China’s main objective of targeting India, through Bhutan or otherwise, is to instill fear. To put pressure on India through diplomacy, to encourage dissidents and to create centrifugal forces in the east (such as through Naxal/Maoist violence), and in the Northeast (“liberation” movements), as it has been doing all through the past five decades.
Today, however, the alibi is “investment” — whether in software, communications, cars, consumer goods, companies and a variety of sectors. Donate, distribute and invest money in the hinterland, and creep the carbine-toting combat companies to shrink the neighbour’s frontier from the remote border land. The strategy of economics of allurement for foreigners and the creation of an empire through military force are clearly visible.

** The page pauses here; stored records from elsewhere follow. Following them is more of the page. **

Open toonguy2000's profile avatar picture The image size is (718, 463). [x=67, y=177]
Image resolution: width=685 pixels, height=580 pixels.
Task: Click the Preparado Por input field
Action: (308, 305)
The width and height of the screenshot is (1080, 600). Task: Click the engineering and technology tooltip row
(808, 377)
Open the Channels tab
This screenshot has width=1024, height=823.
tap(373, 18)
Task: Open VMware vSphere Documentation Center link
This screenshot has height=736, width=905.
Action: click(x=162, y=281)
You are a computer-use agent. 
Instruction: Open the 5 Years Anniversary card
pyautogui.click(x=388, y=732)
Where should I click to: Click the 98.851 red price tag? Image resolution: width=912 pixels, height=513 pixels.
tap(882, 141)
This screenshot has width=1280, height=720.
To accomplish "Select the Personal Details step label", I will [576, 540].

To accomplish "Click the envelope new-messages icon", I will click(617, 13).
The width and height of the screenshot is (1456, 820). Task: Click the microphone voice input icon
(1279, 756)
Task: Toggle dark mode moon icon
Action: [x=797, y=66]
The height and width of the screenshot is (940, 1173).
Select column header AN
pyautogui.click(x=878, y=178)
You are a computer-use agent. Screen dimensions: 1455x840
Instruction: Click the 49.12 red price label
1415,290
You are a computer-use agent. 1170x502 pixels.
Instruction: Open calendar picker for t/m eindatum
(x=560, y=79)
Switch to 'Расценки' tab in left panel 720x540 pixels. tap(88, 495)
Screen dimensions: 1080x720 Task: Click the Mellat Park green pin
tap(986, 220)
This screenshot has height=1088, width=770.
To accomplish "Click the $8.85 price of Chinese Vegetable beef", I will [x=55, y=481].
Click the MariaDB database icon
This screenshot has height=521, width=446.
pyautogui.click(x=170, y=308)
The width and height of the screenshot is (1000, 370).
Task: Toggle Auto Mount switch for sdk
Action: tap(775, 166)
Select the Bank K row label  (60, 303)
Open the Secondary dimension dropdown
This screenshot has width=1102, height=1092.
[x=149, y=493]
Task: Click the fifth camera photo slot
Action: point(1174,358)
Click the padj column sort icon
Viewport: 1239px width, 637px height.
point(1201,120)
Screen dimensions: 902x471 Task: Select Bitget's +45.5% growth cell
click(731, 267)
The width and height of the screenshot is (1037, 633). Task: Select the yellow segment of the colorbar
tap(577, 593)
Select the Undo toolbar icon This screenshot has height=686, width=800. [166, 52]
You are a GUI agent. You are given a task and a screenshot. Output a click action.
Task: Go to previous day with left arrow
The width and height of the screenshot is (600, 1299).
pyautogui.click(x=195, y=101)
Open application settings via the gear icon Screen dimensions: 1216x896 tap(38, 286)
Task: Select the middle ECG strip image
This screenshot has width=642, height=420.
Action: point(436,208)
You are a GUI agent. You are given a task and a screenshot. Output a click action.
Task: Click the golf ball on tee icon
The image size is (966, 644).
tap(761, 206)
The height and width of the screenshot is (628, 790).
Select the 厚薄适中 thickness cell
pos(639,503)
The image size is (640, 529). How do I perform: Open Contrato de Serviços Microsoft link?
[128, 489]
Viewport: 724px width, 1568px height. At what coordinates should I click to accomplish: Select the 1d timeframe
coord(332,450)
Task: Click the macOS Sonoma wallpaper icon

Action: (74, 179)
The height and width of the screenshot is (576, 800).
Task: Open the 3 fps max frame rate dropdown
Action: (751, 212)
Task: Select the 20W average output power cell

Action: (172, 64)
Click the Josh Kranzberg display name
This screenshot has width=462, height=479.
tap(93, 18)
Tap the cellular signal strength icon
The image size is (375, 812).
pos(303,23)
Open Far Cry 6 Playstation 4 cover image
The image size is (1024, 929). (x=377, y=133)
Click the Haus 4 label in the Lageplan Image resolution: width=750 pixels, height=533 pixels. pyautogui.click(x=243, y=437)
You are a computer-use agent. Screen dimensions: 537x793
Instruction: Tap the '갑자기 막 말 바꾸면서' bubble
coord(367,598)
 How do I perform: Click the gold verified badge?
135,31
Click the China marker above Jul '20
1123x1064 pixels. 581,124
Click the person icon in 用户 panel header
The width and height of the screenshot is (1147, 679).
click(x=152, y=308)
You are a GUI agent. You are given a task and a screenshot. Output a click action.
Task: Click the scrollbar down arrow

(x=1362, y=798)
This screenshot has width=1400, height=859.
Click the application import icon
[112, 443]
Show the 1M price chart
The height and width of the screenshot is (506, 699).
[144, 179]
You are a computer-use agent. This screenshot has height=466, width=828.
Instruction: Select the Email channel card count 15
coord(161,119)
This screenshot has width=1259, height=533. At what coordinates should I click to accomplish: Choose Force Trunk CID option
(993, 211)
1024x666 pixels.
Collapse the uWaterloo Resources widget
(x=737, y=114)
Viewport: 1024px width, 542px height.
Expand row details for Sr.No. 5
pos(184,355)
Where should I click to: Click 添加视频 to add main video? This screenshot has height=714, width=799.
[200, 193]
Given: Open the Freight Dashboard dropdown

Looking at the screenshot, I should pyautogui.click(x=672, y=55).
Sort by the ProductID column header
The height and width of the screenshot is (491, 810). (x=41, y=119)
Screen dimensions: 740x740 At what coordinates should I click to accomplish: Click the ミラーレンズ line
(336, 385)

To come back to the dispute, China is showing a unilaterally created “1890” map to claim vast tracts of land and is asking India to stay away. The counter-question that readily arises is this: Why does it not stay away from Indian soil? Let India also tell Bhutan that the opening of a Chinese embassy in Thimphu could be the end of both India and Bhutan. Nine or 10 eastern and northeastern states in India could be lost forever. Thus, taking the present position in the east and the Chinese stand on India’s UN Security Council and Nuclear Suppliers Group bid; the terror groups and terror factories of Pakistan; the adoption of CPEC with a “who-cares” attitude to trample on Indian sovereignty, the emerging scenarion is posing a grave danger to the sovereign, democratic, secular, socialist Republic of India.
Finally, comes the ultimate reality. The India-Bhutan-Tibet tri-junction is 32 km from Gangtok as the crow flies, and 18 km from Yadong/Yatung (Tibet). Doklam/Doklang to Nathu La Pass is 23 km, while Doklam to Siliguri is 106 km. Yadong (Tibet) to Gangtok (India) is, as the crow flies, 33.5 km. Indeed, things are moving really fast as Bhutan faces a “situation” on its hands. Perhaps all this was destined.
For when the committed Communist of the Orient turns into a hardcore occidental capitalist, the former tends to be more capitalist than the latter in order to prove he has “matured”. China, having “inherited all”, now plans to be the worthy successor of the empires of past centuries to implement the agenda of aggrandisement.
Economics or trade, like in the past, is projected to be the “password” for legitimacy, as well as recognition, acceptance and submission. Or so it hopes.